# Data for review
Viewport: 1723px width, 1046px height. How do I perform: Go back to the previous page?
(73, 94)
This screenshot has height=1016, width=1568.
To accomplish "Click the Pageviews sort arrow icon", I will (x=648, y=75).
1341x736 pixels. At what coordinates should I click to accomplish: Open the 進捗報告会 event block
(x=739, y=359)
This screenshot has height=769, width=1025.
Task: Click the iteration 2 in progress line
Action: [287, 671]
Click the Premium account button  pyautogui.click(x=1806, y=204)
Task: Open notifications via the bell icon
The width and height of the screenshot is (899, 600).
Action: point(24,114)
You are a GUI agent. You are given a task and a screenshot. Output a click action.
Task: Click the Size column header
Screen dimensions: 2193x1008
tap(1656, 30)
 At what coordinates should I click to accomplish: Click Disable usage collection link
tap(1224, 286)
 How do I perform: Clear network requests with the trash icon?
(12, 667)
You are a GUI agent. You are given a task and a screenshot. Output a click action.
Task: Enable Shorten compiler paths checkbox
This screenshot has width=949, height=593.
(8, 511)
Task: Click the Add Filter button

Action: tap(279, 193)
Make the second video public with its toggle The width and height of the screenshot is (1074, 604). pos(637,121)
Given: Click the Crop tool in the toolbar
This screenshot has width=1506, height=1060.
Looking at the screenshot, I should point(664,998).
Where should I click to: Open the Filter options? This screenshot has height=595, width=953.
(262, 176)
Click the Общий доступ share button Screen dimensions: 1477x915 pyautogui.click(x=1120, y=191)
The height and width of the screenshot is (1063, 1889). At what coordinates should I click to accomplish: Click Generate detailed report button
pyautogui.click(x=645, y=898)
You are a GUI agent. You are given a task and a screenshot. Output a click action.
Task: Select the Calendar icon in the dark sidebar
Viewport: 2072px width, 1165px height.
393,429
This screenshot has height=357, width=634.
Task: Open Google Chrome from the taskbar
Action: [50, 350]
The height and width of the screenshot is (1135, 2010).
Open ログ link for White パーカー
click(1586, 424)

# Assigned task
Keep only the lines from the one containing "This screenshot has height=1016, width=1568." to the end of the entries, and repeat them exactly.

# Task output
This screenshot has height=1016, width=1568.
To accomplish "Click the Pageviews sort arrow icon", I will (x=648, y=75).
1341x736 pixels. At what coordinates should I click to accomplish: Open the 進捗報告会 event block
(x=739, y=359)
This screenshot has height=769, width=1025.
Task: Click the iteration 2 in progress line
Action: [287, 671]
Click the Premium account button  pyautogui.click(x=1806, y=204)
Task: Open notifications via the bell icon
The width and height of the screenshot is (899, 600).
Action: point(24,114)
You are a GUI agent. You are given a task and a screenshot. Output a click action.
Task: Click the Size column header
Screen dimensions: 2193x1008
tap(1656, 30)
 At what coordinates should I click to accomplish: Click Disable usage collection link
tap(1224, 286)
 How do I perform: Clear network requests with the trash icon?
(12, 667)
You are a GUI agent. You are given a task and a screenshot. Output a click action.
Task: Enable Shorten compiler paths checkbox
This screenshot has width=949, height=593.
(8, 511)
Task: Click the Add Filter button

Action: tap(279, 193)
Make the second video public with its toggle The width and height of the screenshot is (1074, 604). pos(637,121)
Given: Click the Crop tool in the toolbar
This screenshot has width=1506, height=1060.
Looking at the screenshot, I should point(664,998).
Where should I click to: Open the Filter options? This screenshot has height=595, width=953.
(262, 176)
Click the Общий доступ share button Screen dimensions: 1477x915 pyautogui.click(x=1120, y=191)
The height and width of the screenshot is (1063, 1889). At what coordinates should I click to accomplish: Click Generate detailed report button
pyautogui.click(x=645, y=898)
You are a GUI agent. You are given a task and a screenshot. Output a click action.
Task: Select the Calendar icon in the dark sidebar
Viewport: 2072px width, 1165px height.
393,429
This screenshot has height=357, width=634.
Task: Open Google Chrome from the taskbar
Action: [50, 350]
The height and width of the screenshot is (1135, 2010).
Open ログ link for White パーカー
click(1586, 424)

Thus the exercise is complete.